Here is what it output on my system:

Code:

C:TEST>a
firstname starts at 0022FF60
    firstname[0] at 0022FF60
    firstname[19] at 0022FF73
lastname starts at 0022FF40
    lastname[0] at 0022FF40
    lastname[19] at 0022FF53
age starts at 0022FF30
    age[0] at 0022FF30
    age[2] at 0022FF32
serialnumber starts at 0022FF10
    serialnumber[0] at 0022FF10
    serialnumber[31] at 0022FF2F

C:TEST>

Originally Posted by dcforeman

IF the memory address starts at 0x1000 in my computer for whatever reason, then if I create a 20 character array I'm going to start writing the data at 0x1020 backwards towards 0x1000.

And yet you see that the first character in firstname is at 0022FF60 while the last possible character is at 0022FF73, meaning that the string progresses forward through memory, not backwards as you had assumed. This demonstratess the advantage of looking at what's really happening instead of making guesses. Though, of course, mileage will vary so you will need to see what addresses you get with your compiler on your system.

You will also see that my compiler organized all the local variables backwards with the last one appearing first and the first one last, just like in the Bible:

serialnumber starts at 0022FF10
age starts at 0022FF30
lastname starts at 0022FF40
firstname starts at 0022FF60

You will also notice that lastname ends at 0022FF53 but firstname starts 13 bytes later at 0022FF60. A reason for that is that the compiler can leave padding between some variables in order to place them on a word boundary that's more efficient to access; you will see this a lot in structs. So when you overflow lastname by one character, you won't see it affect firstname.
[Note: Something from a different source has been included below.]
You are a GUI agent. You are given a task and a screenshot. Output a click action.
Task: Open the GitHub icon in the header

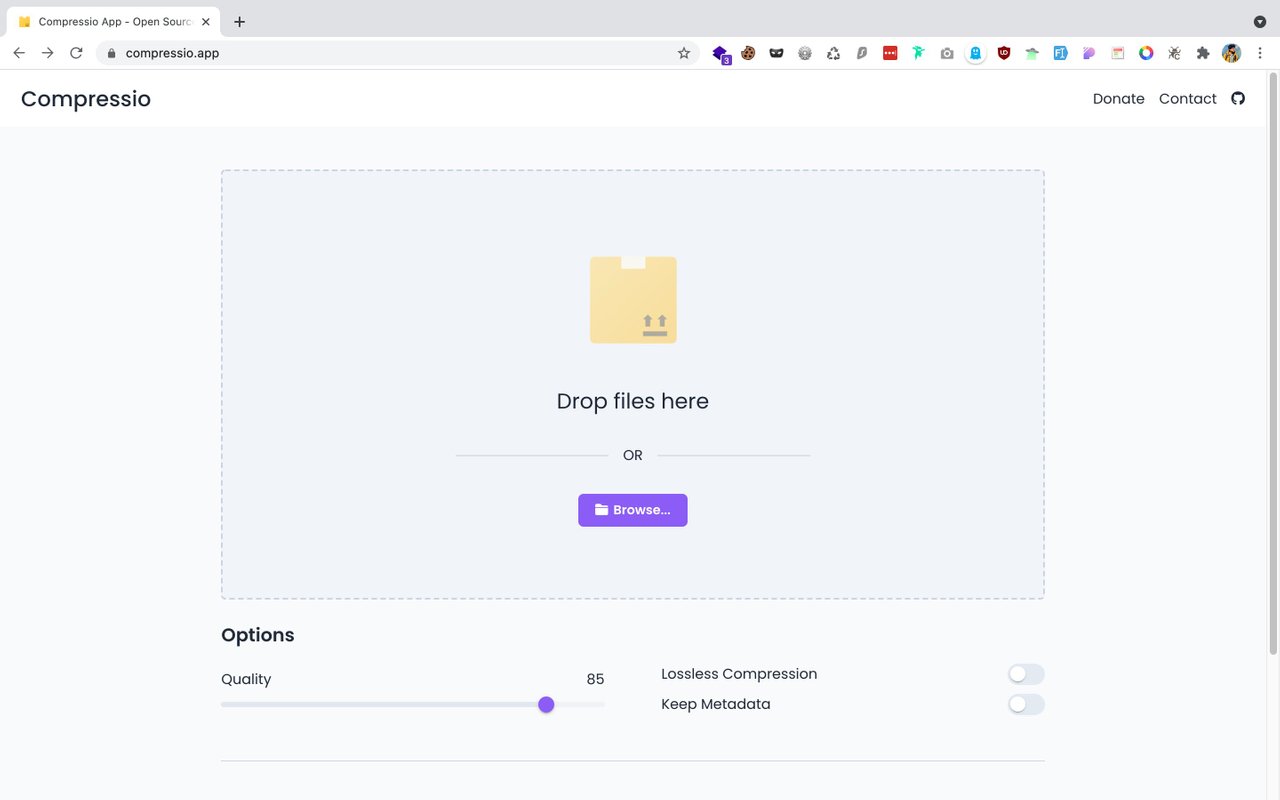tap(1238, 98)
However, we don't know what's following firstname. Remember, these local variables are on the stack along with variables and pointers that are needed to make the function work, including the return address from the function. Overwriting one of those can easily cause the program to crash. Until we learn exactly how your compiler organizes that stack frame, we cannot predict what will happen when you overflow firstname.

So the secret is to not overflow any buffer.

[dcforeman]

Thank you dwise1_aol that was a very useful and detailed post, I admit I'm having trouble with the whole pointers concept at the moment, so I'll head off and study those so I can properly analyse this sort of problem more efficiently in the future.